Anyway, this is why I use good ol’ ext4 in 2024. The only upside of btrfs and zfs is teaching you the value of proper backup schemes, the hard way.
I haven’t had one recently but I’m pretty sure btrfs has much improved in this regard.
It sure can. Here’s mine:
$ sudo btrfs filesystem usage /
Place your right index finger on the fingerprint reader
Overall:
Device size: 1.77TiB
Device allocated: 1.17TiB
Device unallocated: 611.92GiB
Device missing: 0.00B
Device slack: 0.00B
Used: 1.16TiB
Free (estimated): 616.59GiB (min: 310.63GiB)
Free (statfs, df): 616.59GiB
Data ratio: 1.00
Metadata ratio: 2.00
Global reserve: 512.00MiB (used: 0.00B)
Multiple profiles: no
Data,RAID0: Size:1.13TiB, Used:1.13TiB (99.60%)
/dev/dm-0 1.13TiB
Metadata,DUP: Size:20.00GiB, Used:19.14GiB (95.69%)
/dev/dm-0 40.00GiB
System,DUP: Size:32.00MiB, Used:144.00KiB (0.44%)
/dev/dm-0 64.00MiB
Unallocated:
/dev/dm-0 611.92GiB
So ~600GiB free and that’s also what df
tells me:
$ df -h
Filesystem Size Used Avail Use% Mounted on
/dev/dm-0 1.8T 1.2T 617G 66% /
<snip>
I snapshot every 15 minutes and don’t have any performance issues.

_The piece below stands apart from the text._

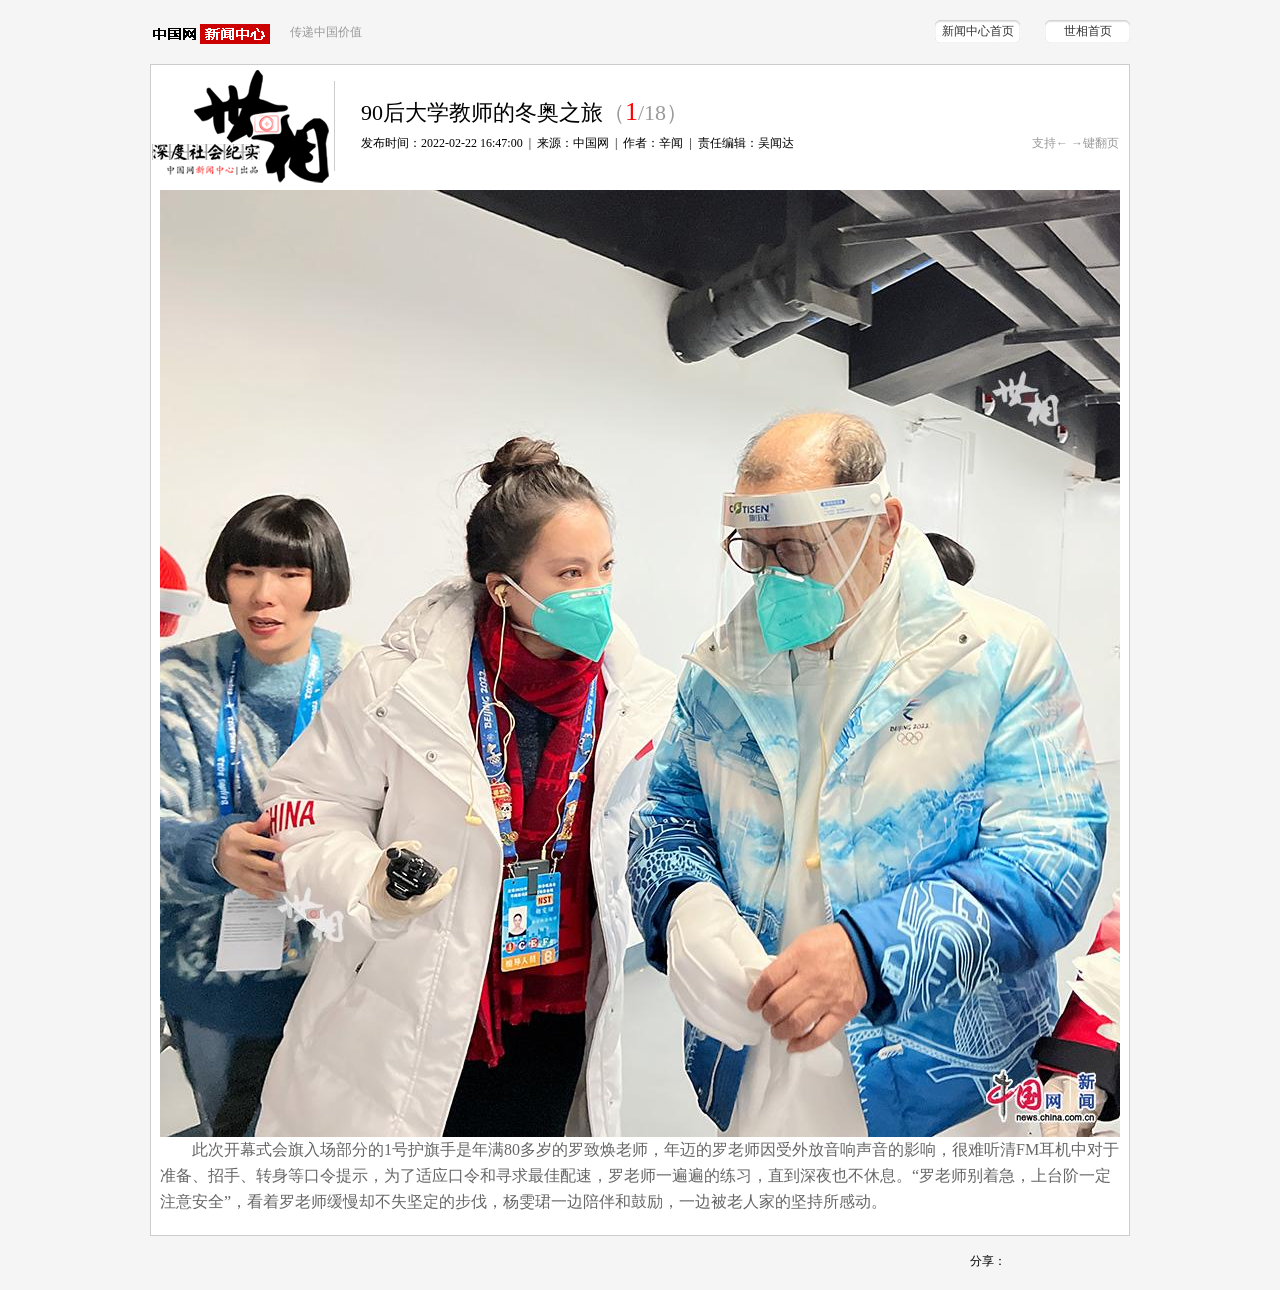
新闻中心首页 (978, 31)
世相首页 (1088, 31)
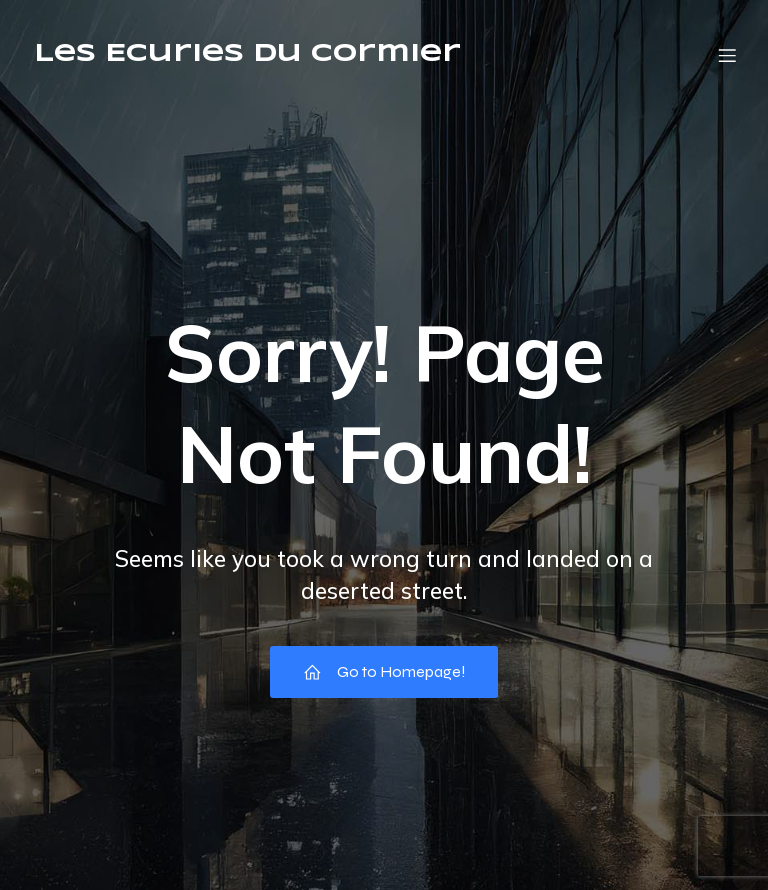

What you need to look out for is keeping too many snapshots around at any given time and I don’t see a use-case for keeping more than 30 snapshots at a time.
I have 19 snapshots of my user data subvol ranging back to 1 month ago and I observe no performance issues whatsoever.
It depends on what kind of corruption it is. If a file is corrupted, btrfs will just also simply return IO errors for that file but otherwise function normally.
If the metadata is corrupted, btrfs will (rightfully IMHO) fail loudly and refuse to mount or turn itself read-only. If it was just some dnode or inode that was corrupted, I could see the case being made that it should be able to ignore that but metadata houses critical data structures such as the extent tree and it cannot function if that isn’t integer.
With ZFS, if all copies of a piece of metadata are corrupted, …I don’t actually know what would happen because I don’t think I’ve ever seen any sort of recovery path mentioned in the ZFS docs.
I assume you’re just screwed?
The changelog entry for this is worded very incomprehensibly and I am still not sure what this now points to, if I actually need to set a Kernel version manually, or if I can just remove this and the default Kernel (when no other Kernel is selected anywhere) is the latest LTS Kernel.
Like, wat? I thought default linuxPackages is the latest LTS Kernel (at least according to the Wiki), but it’s not possible and I should use a LTS Kernel? Wat?